§ **Given passage**:
I take risks, and I accept that risk. If you choose to do so and it kills you, it certainly is your own fault, as it will be mine if I get bitten.


----------



## madman2 (Mar 11, 2008)

first i think ALOT of people have to read what viperkeeper has written about this guy BEFORE JUDGING what he is doing!!! check it out its somewhere in the mass of the DWN section is called 110 day with hots or something like that

peace all


----------



## carpy (Nov 13, 2007)

martin, thank you alot for posting, and i apologise. i was actually unaware of the situation - i.e charity, etc. i still think it would be worth saying that this is generally not a good way to go aobut handling, but i was unaware of those facts


----------



## mad martin (Sep 4, 2008)

I agree carpy. If you notice by all my pictures I mention that it is very dangerous and should not be attempted. By the video it says so too.

And to all those thinking I am making a fortune, I hate to burst your bubble, but I work for less than minimum wage. My love, first and foremost, are these animals. I live in poverty so I can educate the masses.


----------



## HantsLex (Jun 27, 2008)

§ **Problem 1**:
Edit the forum thread between "martin, thank you" and "(Sep 4, 2008)", inclusive, replacing "charity" with "fundraising".
§ **Problem 2**:
Answer these questions from the forum thread:
(a) Whose writing about this person does madman2 say people should read before judging?
(b) How does mad martin describe his pay?
(c) What does mad martin say comes first and foremost in his love?
The data after this forum thread are not needed for the exercise.

§ **Data segment**:
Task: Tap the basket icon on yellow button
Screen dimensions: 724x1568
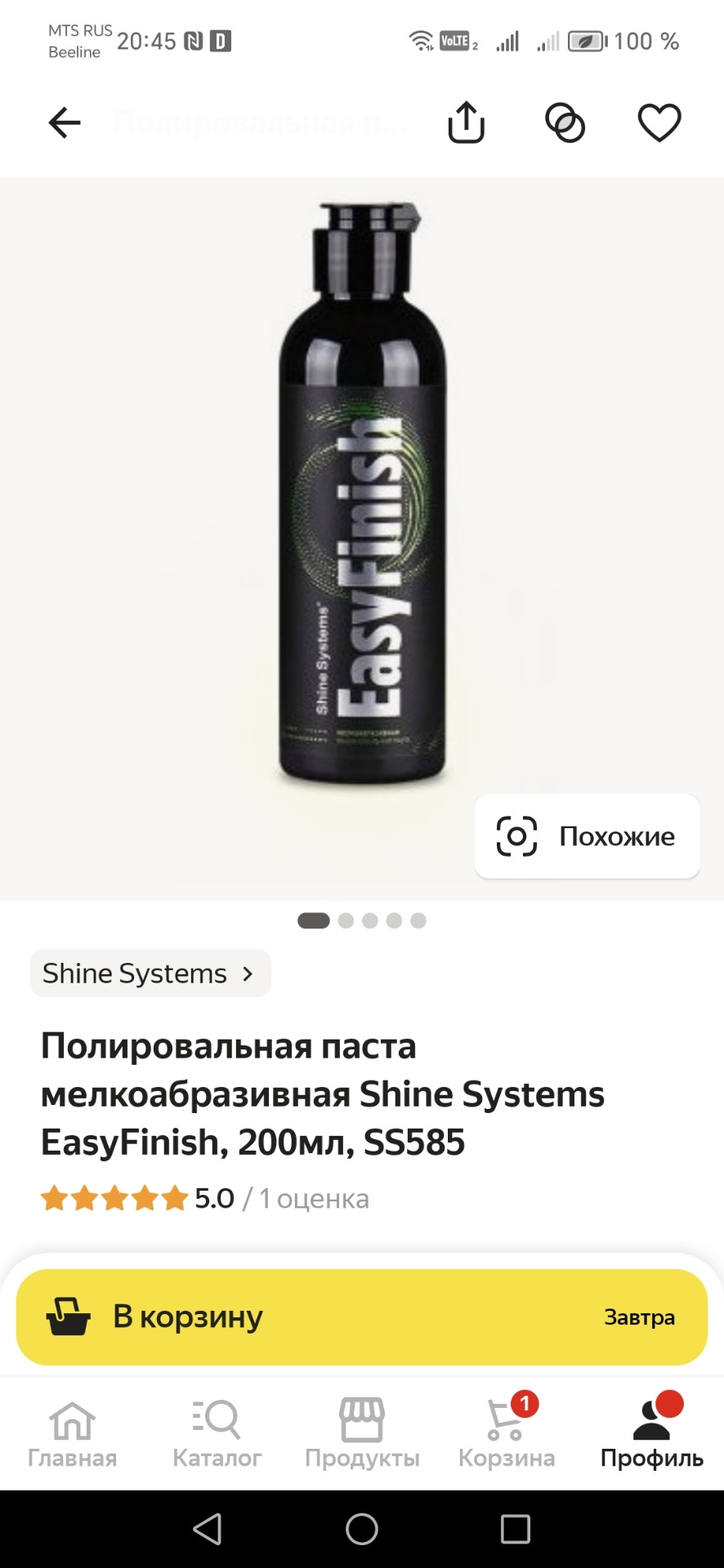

§ **Complete response 1**:
martin, thank you alot for posting, and i apologise. i was actually unaware of the situation - i.e fundraising, etc. i still think it would be worth saying that this is generally not a good way to go aobut handling, but i was unaware of those facts


----------



## mad martin (Sep 4, 2008)

§ **Complete response 2**:
(a) Viperkeeper's.
(b) He works for less than minimum wage.
(c) The animals.